**Provided text**

——————————

In wavelength dispersive analysis, the single-wavelength radiation produced by the monochromator is passed into a photomultiplier, a detector similar to a Geiger counter, which counts individual photons as they pass through. The counter is a chamber containing a gas that is ionised by X-ray photons. A central electrode is charged at (typically) +1700 V with respect to the conducting chamber walls, and each photon triggers a pulse-like cascade of current across this field. The signal is amplified and transformed into an accumulating digital count. These counts are then processed to obtain analytical data.

X-ray intensity

The fluorescence process is inefficient, and the secondary radiation is much weaker than the primary beam. Furthermore, the secondary radiation from lighter elements is of relatively low energy (long wavelength) and has low penetrating power, and is severely attenuated if the beam passes through air for any distance. Because of this, for high-performance analysis, the path from tube to sample to detector is maintained under vacuum (around 10 Pa residual pressure). This means in practice that most of the working parts of the instrument have to be located in a large vacuum chamber. The problems of maintaining moving parts in vacuum, and of rapidly introducing and withdrawing the sample without losing vacuum, pose major challenges for the design of the instrument. For less demanding applications, or when the sample is damaged by a vacuum (e.g. a volatile sample), a helium-swept X-ray chamber can be substituted, with some loss of low-Z (Z = atomic number) intensities.

Chemical analysis

The use of a primary X-ray beam to excite fluorescent radiation from the sample was first proposed by Glocker and Schreiber in 1928. Today, the method is used as a non-destructive analytical technique, and as a process control tool in many extractive and processing industries. In principle, the lightest element that can be analysed is beryllium (Z = 4), but due to instrumental limitations and low X-ray yields for the light elements, it is often difficult to quantify elements lighter than sodium (Z = 11), unless background corrections and very comprehensive inter-element corrections are made.

Figure 4: Schematic arrangement of EDX spectrometer

Energy dispersive spectrometry

In energy dispersive spectrometers (EDX or EDS), the detector allows the determination of the energy of the photon when it is detected. Detectors historically have been based on silicon semiconductors, in the form of lithium-drifted silicon crystals, or high-purity silicon wafers.

——————————

**To be done**
Reproduce the part of the passage on X-ray fluorescence analysis from "Figure 4: Schematic" up to and including "high-purity silicon wafers.".

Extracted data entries

——————————

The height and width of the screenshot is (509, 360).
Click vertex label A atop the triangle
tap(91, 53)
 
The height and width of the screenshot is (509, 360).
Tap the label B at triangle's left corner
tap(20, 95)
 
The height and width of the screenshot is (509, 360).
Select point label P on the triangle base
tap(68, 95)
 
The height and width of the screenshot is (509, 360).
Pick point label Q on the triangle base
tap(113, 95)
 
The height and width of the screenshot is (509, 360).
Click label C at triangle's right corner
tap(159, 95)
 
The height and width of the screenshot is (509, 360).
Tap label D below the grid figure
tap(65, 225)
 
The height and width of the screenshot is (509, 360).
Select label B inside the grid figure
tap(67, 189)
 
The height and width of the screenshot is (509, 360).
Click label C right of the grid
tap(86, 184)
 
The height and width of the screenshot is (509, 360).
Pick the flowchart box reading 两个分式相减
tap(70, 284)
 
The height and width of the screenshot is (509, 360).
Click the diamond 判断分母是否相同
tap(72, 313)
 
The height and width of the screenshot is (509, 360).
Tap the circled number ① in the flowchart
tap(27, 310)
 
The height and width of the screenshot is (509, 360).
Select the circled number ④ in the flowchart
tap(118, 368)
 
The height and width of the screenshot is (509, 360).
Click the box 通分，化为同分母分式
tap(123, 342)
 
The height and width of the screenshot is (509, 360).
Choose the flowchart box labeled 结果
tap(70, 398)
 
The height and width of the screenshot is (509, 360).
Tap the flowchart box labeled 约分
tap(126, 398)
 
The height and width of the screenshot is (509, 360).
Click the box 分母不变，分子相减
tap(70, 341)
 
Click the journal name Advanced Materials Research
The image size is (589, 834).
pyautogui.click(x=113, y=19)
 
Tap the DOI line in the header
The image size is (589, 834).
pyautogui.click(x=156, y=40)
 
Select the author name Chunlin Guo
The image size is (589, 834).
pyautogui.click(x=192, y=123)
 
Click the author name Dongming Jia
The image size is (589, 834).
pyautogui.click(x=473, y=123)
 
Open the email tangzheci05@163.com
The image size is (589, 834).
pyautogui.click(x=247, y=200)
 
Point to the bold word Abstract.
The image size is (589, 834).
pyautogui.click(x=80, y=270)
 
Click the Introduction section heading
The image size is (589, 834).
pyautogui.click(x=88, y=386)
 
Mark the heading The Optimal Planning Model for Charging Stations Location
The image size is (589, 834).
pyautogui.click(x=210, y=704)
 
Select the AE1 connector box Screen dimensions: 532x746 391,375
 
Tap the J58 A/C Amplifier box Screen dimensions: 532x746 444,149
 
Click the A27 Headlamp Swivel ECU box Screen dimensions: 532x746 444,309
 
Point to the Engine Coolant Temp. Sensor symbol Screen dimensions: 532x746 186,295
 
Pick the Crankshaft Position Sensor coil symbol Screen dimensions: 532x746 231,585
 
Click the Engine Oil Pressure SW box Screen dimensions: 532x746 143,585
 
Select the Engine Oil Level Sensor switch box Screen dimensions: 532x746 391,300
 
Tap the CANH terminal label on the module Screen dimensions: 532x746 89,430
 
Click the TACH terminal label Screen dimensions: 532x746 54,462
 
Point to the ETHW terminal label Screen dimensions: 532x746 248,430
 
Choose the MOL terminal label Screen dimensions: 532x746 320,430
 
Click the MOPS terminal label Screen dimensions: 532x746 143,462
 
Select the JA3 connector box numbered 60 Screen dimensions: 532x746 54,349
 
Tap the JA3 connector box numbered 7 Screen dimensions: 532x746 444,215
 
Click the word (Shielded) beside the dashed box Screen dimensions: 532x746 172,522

——————————

**Correct result**
Figure 4: Schematic arrangement of EDX spectrometer

Energy dispersive spectrometry

In energy dispersive spectrometers (EDX or EDS), the detector allows the determination of the energy of the photon when it is detected. Detectors historically have been based on silicon semiconductors, in the form of lithium-drifted silicon crystals, or high-purity silicon wafers.